Another excuse is, “now is not the right time to take on the churches and mosques.” Actually, there could not be a better time, as the Ethiopian Peoples’ Revolutionary Democratic Front (EPRDF) has just won overwhelmingly at the polls, and has the clear authority to tell the religious institutions that it is instituting noise regulations to protect the health and wellbeing of citizens. This would be in line with international norms, and particularly in the case of Addis Abeba, in keeping with its status as the diplomatic capital of Africa.
Noise pollution is anti development. It creates no go zones around churches for hotel and property developers; damages the business of existing hotels; lowers the value of property in the worst affected areas; and sends out a totally false message to foreign visitors, whether tourists or investors, that Ethiopians are religious fanatics.
Tourists who had driven down to Ethiopia through Morocco, Algeria, Tunisia, Libya, Egypt, and Sudan told me they had never experienced anything like Ethiopia on a Sunday morning where they had been kept awake all night.
Noise damages people’s health. It is scientifically acknowledged to cause stress, cardiac problems, and headaches. To perform properly, whether at work or at school, people need a proper night’s sleep, the lack of which can be life threatening in some professions.

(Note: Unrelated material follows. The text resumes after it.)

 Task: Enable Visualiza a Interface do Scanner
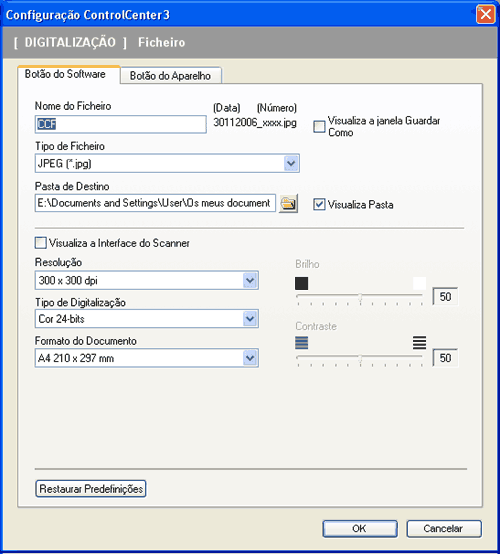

A prominent neurosurgeon once told of how he went into the operating theatre at 6:00am one morning, totally exhausted, having been kept awake all night by church loudspeakers. Think of what not being fully alert after a good night’s sleep means for a bus driver with 50 passengers, or the pilot of a plane.
Noise pollution is also anti peace. Ethiopia rightly prides itself on the harmony that has long existed among followers of different faiths in the country. That harmony is now threatened, as events over the last decade in Mekele, Awassa, Jimma, and other places bear witness - with people killed, and places of worship torched. Here in Addis Abeba, there have been several clashes - one in the Bole Michael area between Muslims and Pentecostals necessitated the intervention of the Federal Police.

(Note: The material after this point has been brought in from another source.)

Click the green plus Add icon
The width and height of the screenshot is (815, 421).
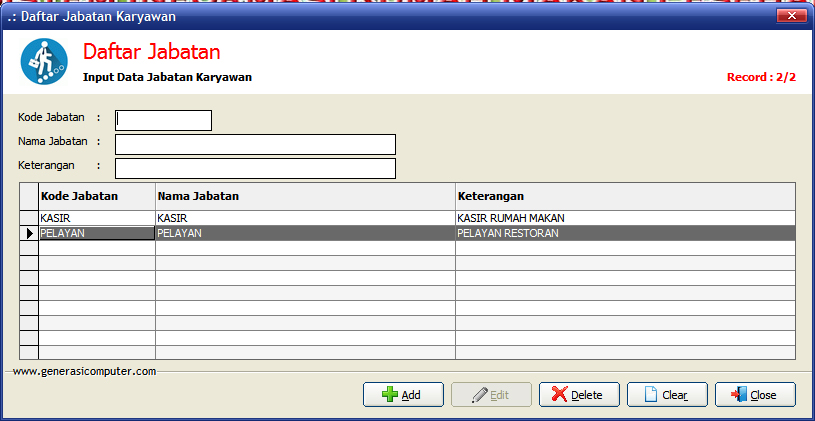coord(390,395)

The spark for these clashes has always been noise. Forcing people, within a radius of several square kilometres, to listen to a religious service for several hours that many may not subscribe to, and waking them up in the process, does not show respect for other faiths, but contempt. It is an abuse of the religious freedom afforded to the various religions in the country by the victory of the EPRDF over the Derg.
Ethiopia’s enemies (hint, think of countries beginning with the letter “E”), must be happy with this development, threatening as it does the very social fabric of the nation, and have probably been donating loudspeaker systems to religious institutions around the country.
The solution to this problem can only come from the federal government, and from the EPRDF as the ruling party. This responsibility should not be handed down to some other agency or city administration which will only sit on its hands and prevaricate. Clear instructions must be given.
Speakers in places of worship should be directed into the compound of the institution in question, not outwards. The decibel output should not exceed levels dangerous to public health, and at night, should not be sufficiently loud to wake people who live in the area, up. Should this happen, there can only be winners, not losers. Harmony can be restored, followers of different faiths can live side by side, their beliefs a matter of personal commitment, not something rammed down their neighbours’ throats or ears.
Christianity and Islam in Ethiopia have survived and flourished without loudspeakers for 1,660 and 1,370 years, respectively - from the date of their appearance in the country to the fall of the Derg. In this case, as Ethiopia enters its third millennium, there are clear lessons to be learned from the past.